09.10.2019 - 10:03 | Son Güncellenme:
DHA
Olay, şubat ayında İnönü Caddesi'nde meydana geldi. Fen Bilimleri Temel Lisesi 4'üncü sınıf öğrencisi Soykan Özgizler, sürekli alkol alan babası Sertaç Özgizler ile bu nedenle tartışmaya başladı. Tartışma sırasında da alkollü olan baba Özgizler, mutfaktan aldığı bıçakla oğlunu kalbinden bıçakladı. Kanlar içinde kalan genç, can havliyle evden çıktı. Ancak koşarak indiği birinci katta yığılıp, kaldı. Bina sakinlerinin ihbarıyla gelen sağlık görevlileri, liseli gencin hayatını kaybettiğini belirledi. Gözaltına alındıktan sonra tutuklanan baba hakkında 'Çocuğunu kasten öldürmek' suçundan dava açıldı.

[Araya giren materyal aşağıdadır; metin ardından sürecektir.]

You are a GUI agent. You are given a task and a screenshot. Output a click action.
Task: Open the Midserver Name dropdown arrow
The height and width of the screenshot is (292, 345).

İzmir 10. Ağır Ceza Mahkemesi'nde yapılan yargılama sonunda mahkeme heyeti, sanığın oğluna yönelik eyleminin 'taksirle ölüme sebebiyet verme' niteliğinde olduğuna ve ölenin oğlu olması nedeniyle mağdur olduğuna kanaat getirerek, ceza verilmesine yer olmadığına hükmetti. Mahkeme, babaya ruhsatsız bıçak taşıma ve bulundurma suçundan verilen 5 ay hapis ile 20 gün adli para cezasını da erteledi. Sanık tutuklu kaldığı süre göz önüne alınarak, tahliye edildi. Karara bir üye hakim, sanığın duruşmalarda çelişkili ifadeler verdiği gerekçesiyle karara muhalefet şerhi koydu.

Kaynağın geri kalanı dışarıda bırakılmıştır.